Problem details » Would you transcribe only the lines from the one holding "Task: Open the nine-dot apps grid icon" through the end of the material, exactly, without any pictures?

*** Provided records ***

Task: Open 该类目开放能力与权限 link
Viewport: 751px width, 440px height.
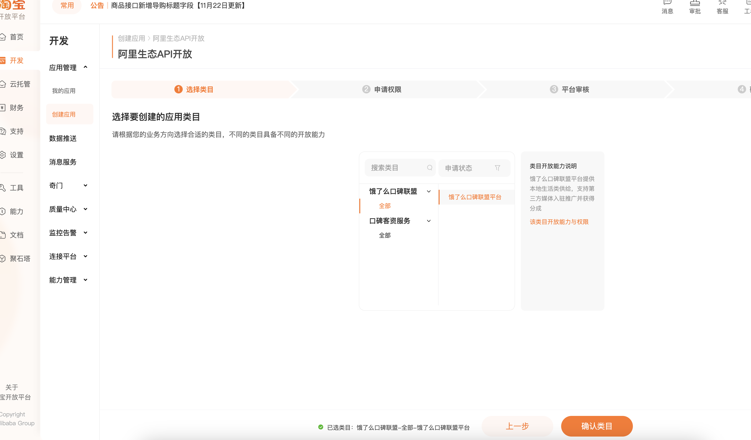Action: tap(559, 222)
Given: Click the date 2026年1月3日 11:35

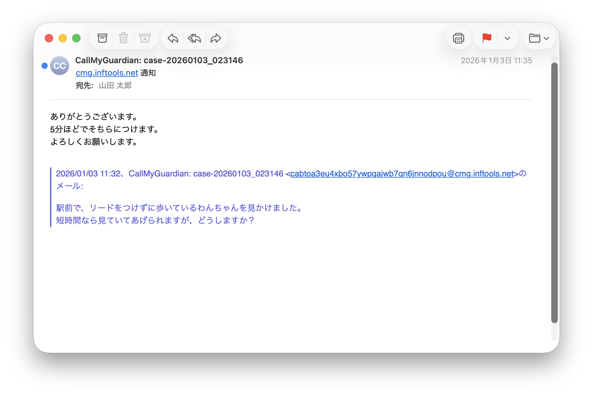Looking at the screenshot, I should click(496, 61).
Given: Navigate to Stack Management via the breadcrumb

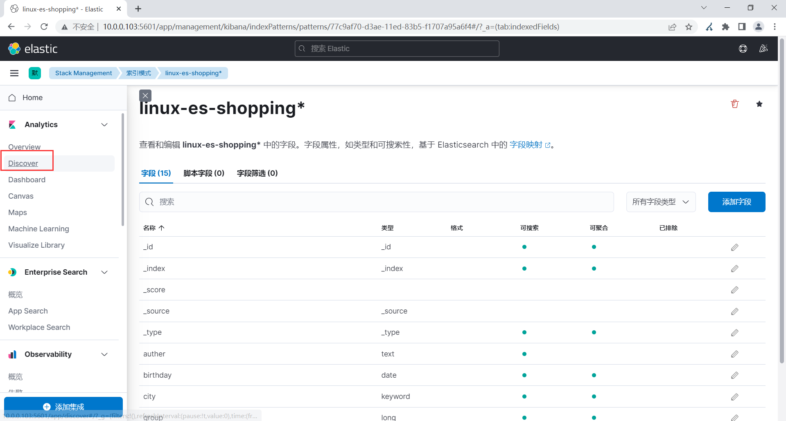Looking at the screenshot, I should click(83, 73).
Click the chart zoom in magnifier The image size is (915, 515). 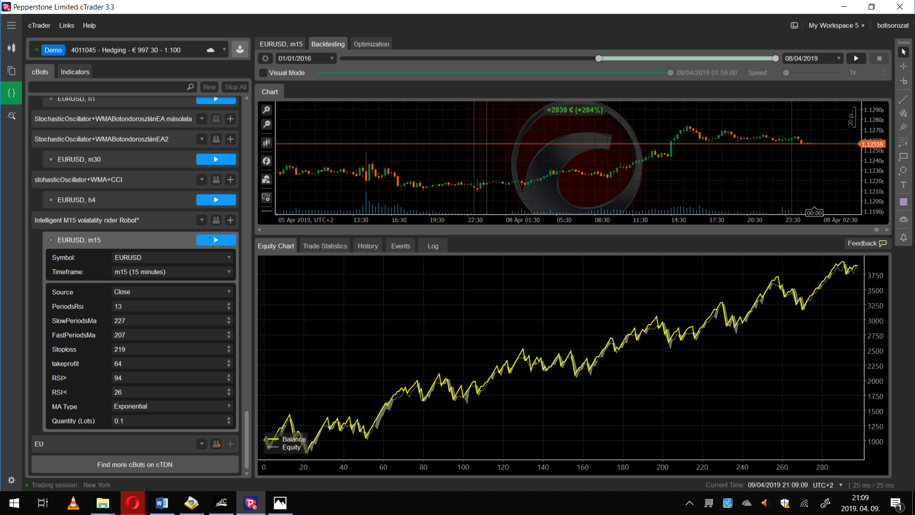click(x=266, y=110)
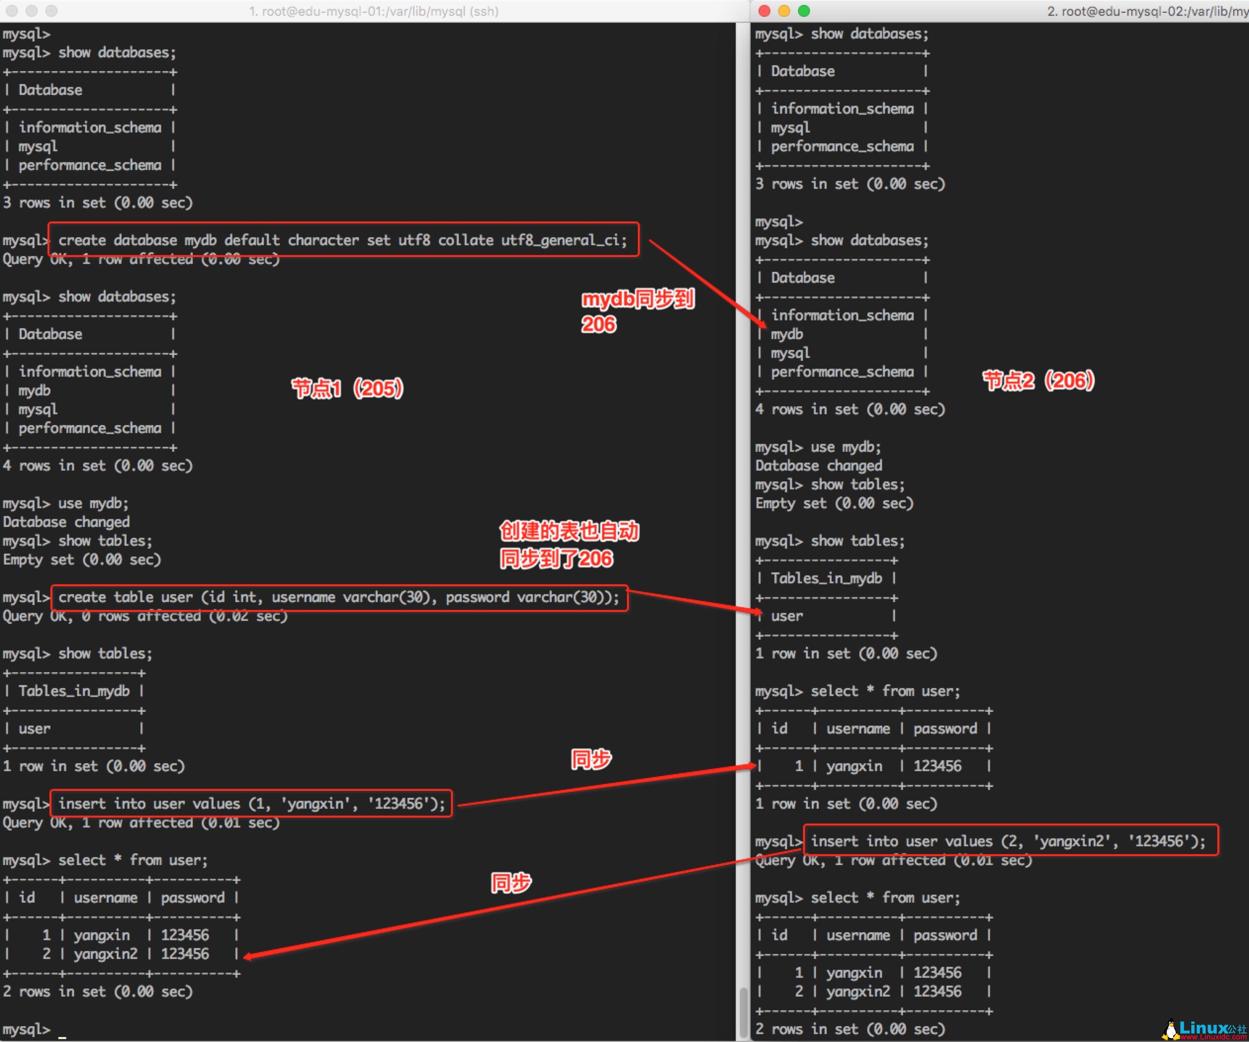Select the boxed create table user command

tap(337, 597)
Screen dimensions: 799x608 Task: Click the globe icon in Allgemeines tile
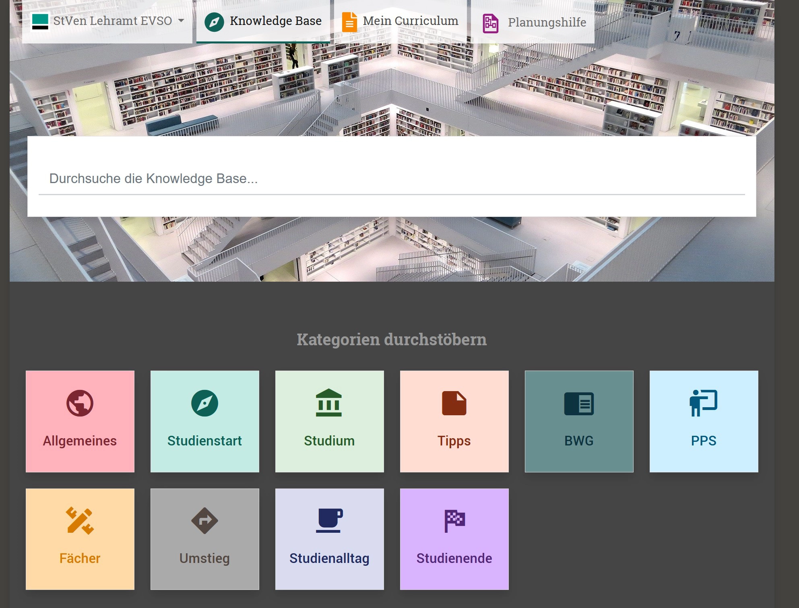pyautogui.click(x=80, y=403)
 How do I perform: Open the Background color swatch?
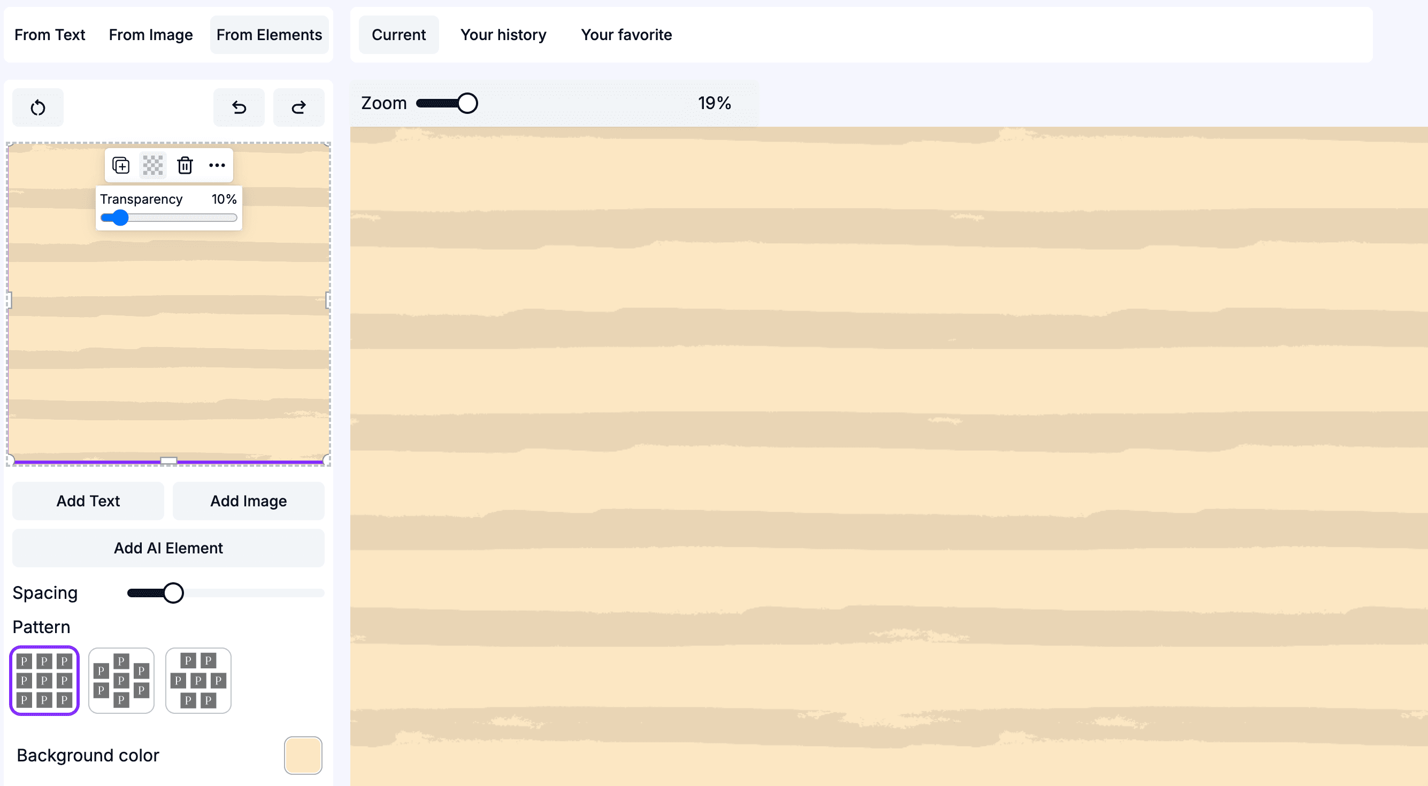(x=303, y=756)
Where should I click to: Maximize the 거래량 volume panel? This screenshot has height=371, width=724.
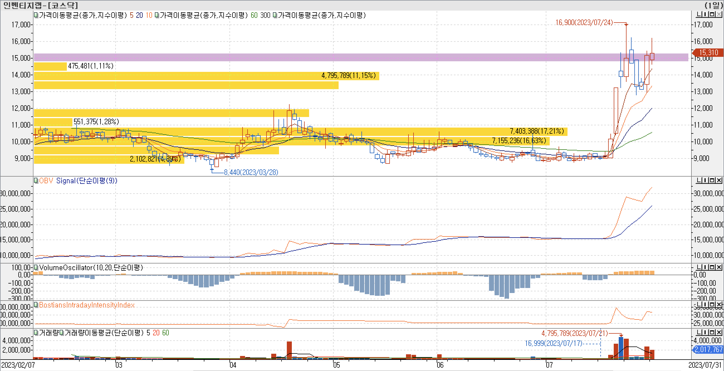click(x=712, y=332)
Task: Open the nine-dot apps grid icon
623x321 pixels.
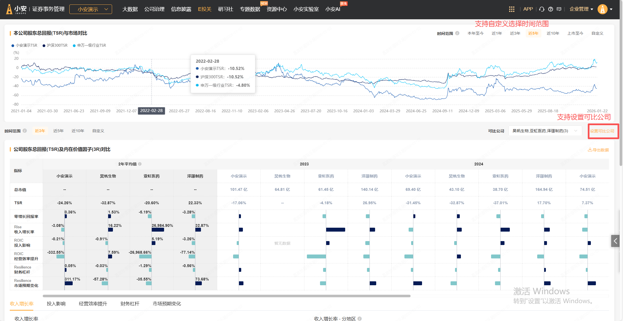Action: point(511,9)
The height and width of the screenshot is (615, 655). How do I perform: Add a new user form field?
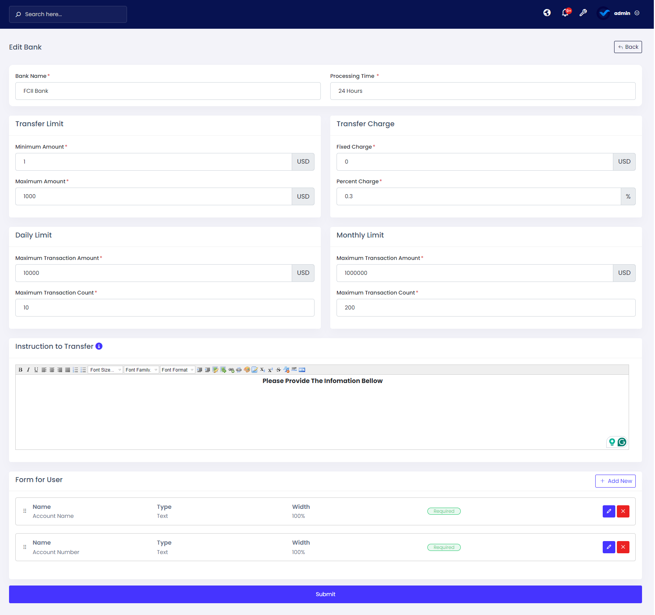pyautogui.click(x=615, y=481)
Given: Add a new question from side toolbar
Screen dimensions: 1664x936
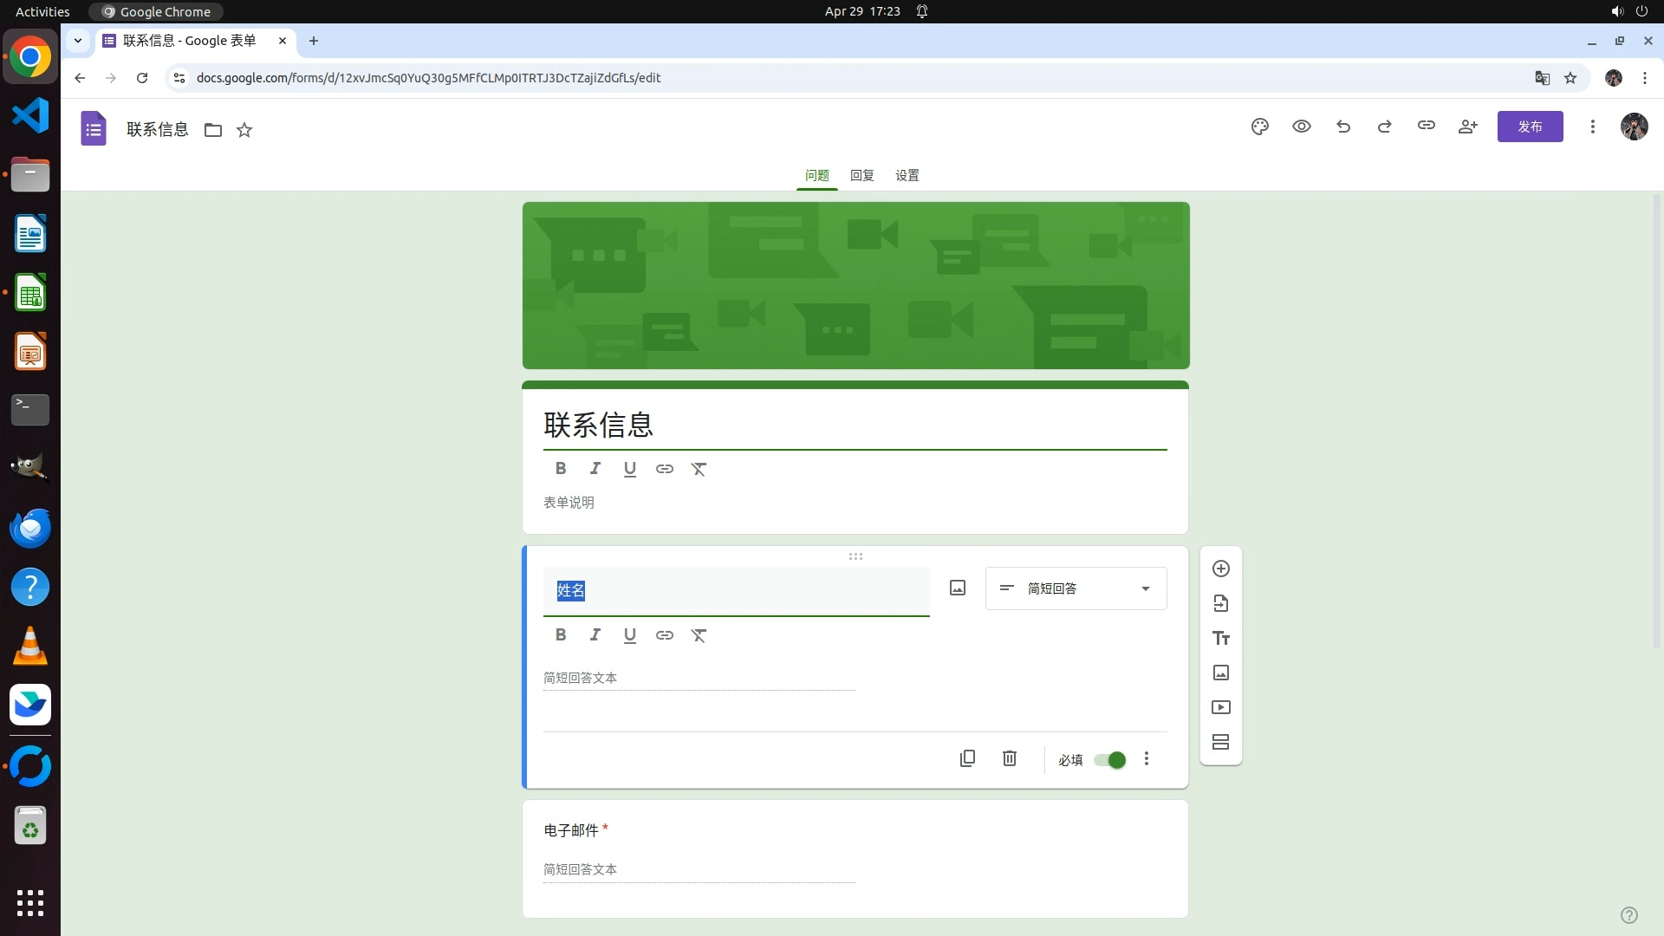Looking at the screenshot, I should (x=1220, y=569).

*** End of Provided records ***

Task answer »
Task: Open the nine-dot apps grid icon
623x321 pixels.
Action: point(511,9)
The height and width of the screenshot is (615, 655). How do I perform: Add a new user form field?
pyautogui.click(x=615, y=481)
Given: Add a new question from side toolbar
Screen dimensions: 1664x936
Looking at the screenshot, I should (x=1220, y=569).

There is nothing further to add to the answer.